--- Task brief ---
Start at the line holding "Литература (941, 443)". Write out that line and each one after it to the end of the data, unchanged.

····················

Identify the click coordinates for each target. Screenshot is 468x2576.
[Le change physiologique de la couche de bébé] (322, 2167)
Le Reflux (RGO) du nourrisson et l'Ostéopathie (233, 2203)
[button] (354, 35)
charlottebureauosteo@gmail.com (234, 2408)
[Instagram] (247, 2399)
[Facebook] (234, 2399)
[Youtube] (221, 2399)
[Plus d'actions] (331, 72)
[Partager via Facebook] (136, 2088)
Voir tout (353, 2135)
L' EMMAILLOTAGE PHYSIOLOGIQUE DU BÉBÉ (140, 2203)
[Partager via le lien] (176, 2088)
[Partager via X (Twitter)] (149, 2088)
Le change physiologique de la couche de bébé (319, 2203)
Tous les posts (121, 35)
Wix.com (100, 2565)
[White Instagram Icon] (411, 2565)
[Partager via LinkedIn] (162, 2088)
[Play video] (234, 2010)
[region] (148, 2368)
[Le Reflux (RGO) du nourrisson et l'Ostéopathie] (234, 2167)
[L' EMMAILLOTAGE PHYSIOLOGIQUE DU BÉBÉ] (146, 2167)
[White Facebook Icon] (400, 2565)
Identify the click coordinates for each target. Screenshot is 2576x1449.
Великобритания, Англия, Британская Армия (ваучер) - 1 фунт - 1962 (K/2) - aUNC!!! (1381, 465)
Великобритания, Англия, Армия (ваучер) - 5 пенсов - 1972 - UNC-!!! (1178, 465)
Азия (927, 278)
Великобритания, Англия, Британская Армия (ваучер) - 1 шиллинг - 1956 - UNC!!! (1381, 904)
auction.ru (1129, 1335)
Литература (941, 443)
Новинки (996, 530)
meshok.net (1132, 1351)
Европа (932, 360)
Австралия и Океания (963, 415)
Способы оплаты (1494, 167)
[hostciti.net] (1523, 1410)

····················

--- Answer ---
Литература (941, 443)
Новинки (996, 530)
meshok.net (1132, 1351)
Европа (932, 360)
Австралия и Океания (963, 415)
Способы оплаты (1494, 167)
[hostciti.net] (1523, 1410)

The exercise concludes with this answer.